Closure inlining


#1

I am rather hazy about when Rust closures are inlined and when they are not.
Note that I’m specifically talking about closures: for functions there is precise control using #[inline] and inline(always).

Could anyone explain what the decision to inline a closure or not is based on?


#2

I think that closures used via generics (the usual case) are always inlined by necessity due to monomorphisation.


#3

Closures de-sugar to a struct for the environment and a function call for when they get called. So they’re transparent in terms of these rules; the optimizer just sees structs and functions.


#4

That makes sense, thanks.

How about the desugared functions? Is there any way to influence their inlining?
As they are a generated result I can’t exactly annotate them directly.

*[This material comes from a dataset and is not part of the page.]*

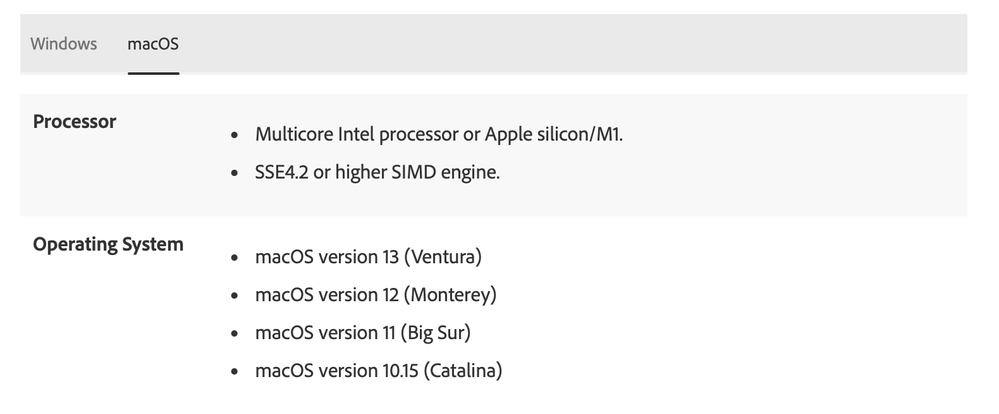Viewport: 999px width, 414px height.
Task: Click the word Catalina in parentheses
Action: tap(463, 371)
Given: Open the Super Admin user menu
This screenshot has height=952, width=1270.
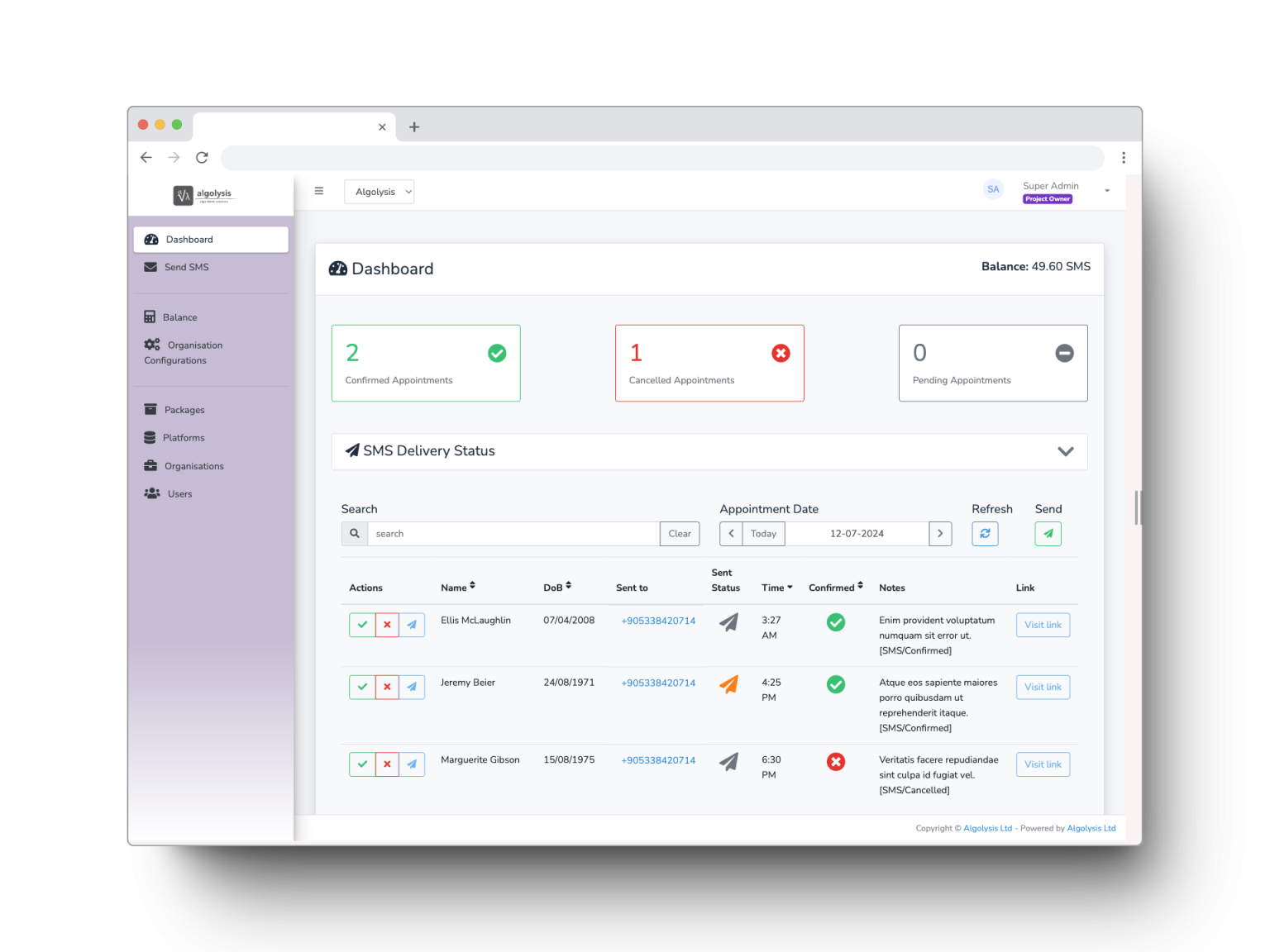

I used to think I could just use an attribute on a let binding e.g. #[inline(always)] let my_closure = || { /* stuff*/ };, but recently those seem to have become illegal so now I’m inclined to believe that while it was syntactically valid, there were never any semantics attached at all to using attributes on locals.


#5

Yeah, I don’t think that that’s supported today, though I’m not sure. The compiler will already pretty aggressively inline, the attributes just let you nudge it further. Closures, especially ones that don’t capture any environment or do so by ownership, are great candidates for inlining


#6

One of the main heuristics compilers use to make inlining decisions is function (code) size. If you’re really paranoid about inlining failures, you can move the closure body to a separate function that has an #[inline(always)] attribute, and have the closure just call the function (or coerce the function to a closure if it doesn’t capture anything).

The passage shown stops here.